The Appellant, Haymour, sought to overturn an Order pronounced May 30, 2014, holding him in contempt for failure to comply with earlier Court Orders, and dismissing his Application to set aside an Order which allowed for the sale of his condominium while simultaneously granting leave to disburse the proceeds. On June 25, 2014, the Appellant filed his Notice of Appeal and the Appeal Record on October 17, 2014. On December 18, 2014, the Registrar of the Court of Appeal struck his Appeal pursuant to Rule 14.23(1)(a) for not filing his Factum within two months of filing the Appeal Record. On June 18, 2015, the Appellant filed an Application to restore his Appeal under Rule 14.47 and served it on June 19, 2015. The Application was returnable July 2, 2015.

Justice Wakeling held that the Appellant had failed to comply with Rule 14.47 by not filing, serving and making returnable his Application to restore the Appeal within six months. Accordingly, the only way for his Appeal to continue would be for the Court to exercise its discretion to extend this missed deadline pursuant to Rule 13.5.

Justice Wakeling held that, in order to persuade a Court to exercise its discretion under Rule 13.5, an Applicant needs a compelling reason. Owing to the long period to file an Application under Rule 14.47, the Appellant required a very compelling reason for failing to file within the stipulated period. The Appellant’s only excuse for missing the deadline was “medical reasons”. Wakeling J.A. did not find these reasons sufficient to extend the filing deadline.

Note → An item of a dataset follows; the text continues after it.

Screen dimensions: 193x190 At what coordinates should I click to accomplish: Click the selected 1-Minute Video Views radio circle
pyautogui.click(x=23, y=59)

Justice Wakeling commented that, even if the deadline had been extended, the Appellant’s Application would have been dismissed on account of the Appellant having missed the limitation period for filing an Appeal under the former Rule 506(1)(b). Rule 15.16(1) provides that the new Rules pertaining to Appeals came into force on September 1, 2014. Because the Appellant’s Appeal was filed on June 25, 2014, the old Rules for Appeals were still in force. Former Rule 506(1)(b) provided a twenty day period to file an Appeal from the date of the Order being signed, entered and served. The Appellant missed this period by four days. Furthermore, the Appellant had no reasonable prospects of success, as he provided no credible evidence to impugn the Chambers Judge’s Order. Justice Wakeling also held that an opposing party can reasonably expect that an Appeal deemed to be abandoned will not be restored in the absence of compelling reasons. Because of this, the Respondent would be prejudiced if the Appellant’s appeal were restored. The Application was dismissed.